**Exercise input:**
---------------

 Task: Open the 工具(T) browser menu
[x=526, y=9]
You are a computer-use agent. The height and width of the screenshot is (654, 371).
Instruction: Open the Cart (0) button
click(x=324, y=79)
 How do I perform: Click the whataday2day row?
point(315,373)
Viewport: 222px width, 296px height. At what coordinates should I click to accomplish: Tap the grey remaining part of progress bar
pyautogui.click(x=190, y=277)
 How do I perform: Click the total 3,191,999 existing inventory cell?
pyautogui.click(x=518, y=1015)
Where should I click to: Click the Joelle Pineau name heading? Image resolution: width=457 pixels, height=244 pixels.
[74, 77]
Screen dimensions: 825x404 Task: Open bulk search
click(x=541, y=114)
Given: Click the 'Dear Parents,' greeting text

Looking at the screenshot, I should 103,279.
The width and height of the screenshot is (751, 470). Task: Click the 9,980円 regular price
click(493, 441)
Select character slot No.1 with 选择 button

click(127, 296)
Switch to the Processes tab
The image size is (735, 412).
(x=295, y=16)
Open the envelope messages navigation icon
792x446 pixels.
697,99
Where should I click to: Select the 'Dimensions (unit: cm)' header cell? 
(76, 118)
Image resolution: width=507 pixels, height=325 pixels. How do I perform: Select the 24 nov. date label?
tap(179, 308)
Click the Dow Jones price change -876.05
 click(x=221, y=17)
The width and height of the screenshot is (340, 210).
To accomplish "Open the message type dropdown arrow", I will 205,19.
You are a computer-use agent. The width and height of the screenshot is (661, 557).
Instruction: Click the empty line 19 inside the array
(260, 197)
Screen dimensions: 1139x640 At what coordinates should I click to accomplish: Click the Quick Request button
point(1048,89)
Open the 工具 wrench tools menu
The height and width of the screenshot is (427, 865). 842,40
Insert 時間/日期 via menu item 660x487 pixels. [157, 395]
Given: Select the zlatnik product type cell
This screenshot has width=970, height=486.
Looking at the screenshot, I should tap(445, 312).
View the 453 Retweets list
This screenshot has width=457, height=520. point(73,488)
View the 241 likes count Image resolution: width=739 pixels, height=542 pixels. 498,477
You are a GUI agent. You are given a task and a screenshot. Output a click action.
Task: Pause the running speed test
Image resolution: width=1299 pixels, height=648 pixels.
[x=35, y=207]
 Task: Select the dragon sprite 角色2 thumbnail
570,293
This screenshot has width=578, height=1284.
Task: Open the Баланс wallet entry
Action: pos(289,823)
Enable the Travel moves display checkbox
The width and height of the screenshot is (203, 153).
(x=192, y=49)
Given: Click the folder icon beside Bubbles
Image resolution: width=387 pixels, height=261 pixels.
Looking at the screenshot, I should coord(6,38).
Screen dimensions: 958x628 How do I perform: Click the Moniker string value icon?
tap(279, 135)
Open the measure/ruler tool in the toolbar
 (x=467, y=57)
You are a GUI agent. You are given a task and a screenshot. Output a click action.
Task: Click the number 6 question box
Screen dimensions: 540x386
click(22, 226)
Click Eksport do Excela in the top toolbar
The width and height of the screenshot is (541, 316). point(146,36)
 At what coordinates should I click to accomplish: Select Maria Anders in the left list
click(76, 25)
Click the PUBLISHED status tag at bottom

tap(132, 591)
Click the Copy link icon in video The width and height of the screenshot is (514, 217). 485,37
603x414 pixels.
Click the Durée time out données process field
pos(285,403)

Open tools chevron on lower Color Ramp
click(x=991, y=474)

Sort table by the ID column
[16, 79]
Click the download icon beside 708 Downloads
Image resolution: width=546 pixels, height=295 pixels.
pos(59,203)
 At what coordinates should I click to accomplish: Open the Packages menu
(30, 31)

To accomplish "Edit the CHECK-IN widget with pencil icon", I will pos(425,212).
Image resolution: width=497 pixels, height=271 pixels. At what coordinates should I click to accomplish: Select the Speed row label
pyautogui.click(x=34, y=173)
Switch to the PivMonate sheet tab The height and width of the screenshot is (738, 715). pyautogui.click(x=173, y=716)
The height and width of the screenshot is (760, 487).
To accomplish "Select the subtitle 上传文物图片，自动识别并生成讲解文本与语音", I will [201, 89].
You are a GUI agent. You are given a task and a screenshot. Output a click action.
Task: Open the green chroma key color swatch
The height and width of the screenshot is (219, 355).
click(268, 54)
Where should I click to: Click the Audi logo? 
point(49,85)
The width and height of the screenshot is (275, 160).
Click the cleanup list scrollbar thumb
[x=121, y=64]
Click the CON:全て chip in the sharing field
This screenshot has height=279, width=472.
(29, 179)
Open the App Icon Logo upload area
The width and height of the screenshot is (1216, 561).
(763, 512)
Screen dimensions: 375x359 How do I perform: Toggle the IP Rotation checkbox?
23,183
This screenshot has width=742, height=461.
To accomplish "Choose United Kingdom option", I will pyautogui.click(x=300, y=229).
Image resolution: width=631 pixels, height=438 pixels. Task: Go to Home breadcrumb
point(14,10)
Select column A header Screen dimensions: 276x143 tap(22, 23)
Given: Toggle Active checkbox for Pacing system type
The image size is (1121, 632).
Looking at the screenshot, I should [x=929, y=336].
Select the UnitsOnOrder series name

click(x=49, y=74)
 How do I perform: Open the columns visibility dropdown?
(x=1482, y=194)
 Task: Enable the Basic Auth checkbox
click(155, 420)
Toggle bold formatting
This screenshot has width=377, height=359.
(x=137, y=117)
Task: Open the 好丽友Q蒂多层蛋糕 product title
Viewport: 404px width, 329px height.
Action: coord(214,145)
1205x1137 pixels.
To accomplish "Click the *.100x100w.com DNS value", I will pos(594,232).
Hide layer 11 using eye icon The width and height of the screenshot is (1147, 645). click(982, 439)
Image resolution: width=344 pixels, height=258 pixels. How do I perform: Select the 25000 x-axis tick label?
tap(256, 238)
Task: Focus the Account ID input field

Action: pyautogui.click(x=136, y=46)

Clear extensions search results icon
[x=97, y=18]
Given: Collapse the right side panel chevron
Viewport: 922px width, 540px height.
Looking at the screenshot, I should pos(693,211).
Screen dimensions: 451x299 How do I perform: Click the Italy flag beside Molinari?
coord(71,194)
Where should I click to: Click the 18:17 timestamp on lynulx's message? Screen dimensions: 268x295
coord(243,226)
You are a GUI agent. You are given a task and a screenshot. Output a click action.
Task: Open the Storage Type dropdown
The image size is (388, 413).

---------------

**Assigned task:** Retype exactly the lines above, from the one with "This screenshot has width=377, height=359." through the one with "Hide layer 11", inclusive.

**Completed task:**
This screenshot has width=377, height=359.
(x=137, y=117)
Task: Open the 好丽友Q蒂多层蛋糕 product title
Viewport: 404px width, 329px height.
Action: coord(214,145)
1205x1137 pixels.
To accomplish "Click the *.100x100w.com DNS value", I will pos(594,232).
Hide layer 11 using eye icon The width and height of the screenshot is (1147, 645). click(982, 439)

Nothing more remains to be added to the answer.